The plaintiff also asserts that the defendants are in violation of the Chicago Municipal Code. A violation of a statute or ordinance designed for the protection of life or property is prima facie evidence of negligence. (Davis v. Marathon Oil Co. (1976), 64 Ill. 2d 380, 390, 356 N.E.2d 93.) The plaintiff has, however, failed to plead any such violations, and points not raised in the complaint or passed on by the trial court cannot be presented for the first time on appeal. Kravis v. Smith Marine, Inc. (1975), 60 Ill. 2d 141, 147, 342 N.E.2d 417; Galayda v. Penman (1980), 80 Ill.
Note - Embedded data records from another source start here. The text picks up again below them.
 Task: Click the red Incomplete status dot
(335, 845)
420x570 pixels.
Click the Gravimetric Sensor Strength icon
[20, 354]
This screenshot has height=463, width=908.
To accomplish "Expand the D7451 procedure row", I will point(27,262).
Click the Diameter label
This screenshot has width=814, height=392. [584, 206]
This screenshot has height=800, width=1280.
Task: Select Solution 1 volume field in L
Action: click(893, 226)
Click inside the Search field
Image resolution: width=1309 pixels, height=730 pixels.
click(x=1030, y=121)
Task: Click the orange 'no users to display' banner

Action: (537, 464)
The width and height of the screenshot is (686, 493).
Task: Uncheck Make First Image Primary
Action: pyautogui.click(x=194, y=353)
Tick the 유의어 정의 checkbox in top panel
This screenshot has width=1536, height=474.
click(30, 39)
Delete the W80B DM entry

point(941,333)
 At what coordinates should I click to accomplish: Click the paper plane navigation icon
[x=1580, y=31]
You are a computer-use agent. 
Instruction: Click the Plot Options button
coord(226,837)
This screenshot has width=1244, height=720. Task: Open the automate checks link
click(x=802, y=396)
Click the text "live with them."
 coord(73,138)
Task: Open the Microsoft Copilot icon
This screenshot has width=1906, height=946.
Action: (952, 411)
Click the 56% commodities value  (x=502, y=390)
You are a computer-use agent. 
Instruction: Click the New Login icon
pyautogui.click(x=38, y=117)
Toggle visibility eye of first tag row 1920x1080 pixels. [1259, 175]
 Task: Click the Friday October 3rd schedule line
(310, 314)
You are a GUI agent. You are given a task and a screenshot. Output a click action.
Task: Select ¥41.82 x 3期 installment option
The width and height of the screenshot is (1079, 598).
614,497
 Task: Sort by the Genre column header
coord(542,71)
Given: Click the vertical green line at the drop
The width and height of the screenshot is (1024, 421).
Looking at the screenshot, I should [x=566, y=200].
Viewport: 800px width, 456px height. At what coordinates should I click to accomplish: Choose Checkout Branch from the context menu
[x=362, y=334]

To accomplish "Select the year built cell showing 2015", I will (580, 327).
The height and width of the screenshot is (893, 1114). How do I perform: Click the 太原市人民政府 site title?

App. 3d 423, 429, 399 N.E.2d 656.

For the foregoing reasons, we affirm the judgment of the circuit court.

Judgment affirmed.

FREEMAN and WHITE, JJ., concur. 
      
      Sections 323 and 325 of the first Restatement were collapsed into a single section in the Restatement (Second). Section 323 now reads:
      “One who undertakes, gratuitously or for consideration, to render services to another which he should recognize as necessary for the protection of the other’s person or things, is subject to liability to the other for physical harm resulting from his failure to exercise reasonable care to perform his undertaking, if
      (a) his failure to exercise such care increases the risk of harm, or
      (b) the harm is suffered because of the other’s reliance upon the undertaking.” (Restatement (Second) of Torts §323 (1965).)
      We cite to the first Restatement, however, because later decisions have interpreted the supreme court’s holding in Pippin to be based on the first Restatement. (See Figueroa v. Evangelical Covenant Church (7th Cir. 1989), 879 F.2d 1427, 1435; Phillips v. Chicago Housing Authority (1982), 89 Ill. 2d 122, 127-28, 431 N.E.2d 1138.) Although our analysis in this case would not differ under the Restatement (Second), we nevertheless refer to the first Restatement for the sake of clarity and consistency. We call attention to the supreme court’s decision in Phillips refusing to require a showing of an “increase in [risk]” in order to impose liability under the voluntary undertaking rule. (Phillips, 89 Ill. 2d at 127.) On the other hand, the Restatement (Second) does come into play where one party voluntarily undertakes to perform an act or service for another party and a third person is injured by the first party’s negligence. See Pippin, 78 Ill. 2d at 210; Restatement (Second) of Torts §324A (1965).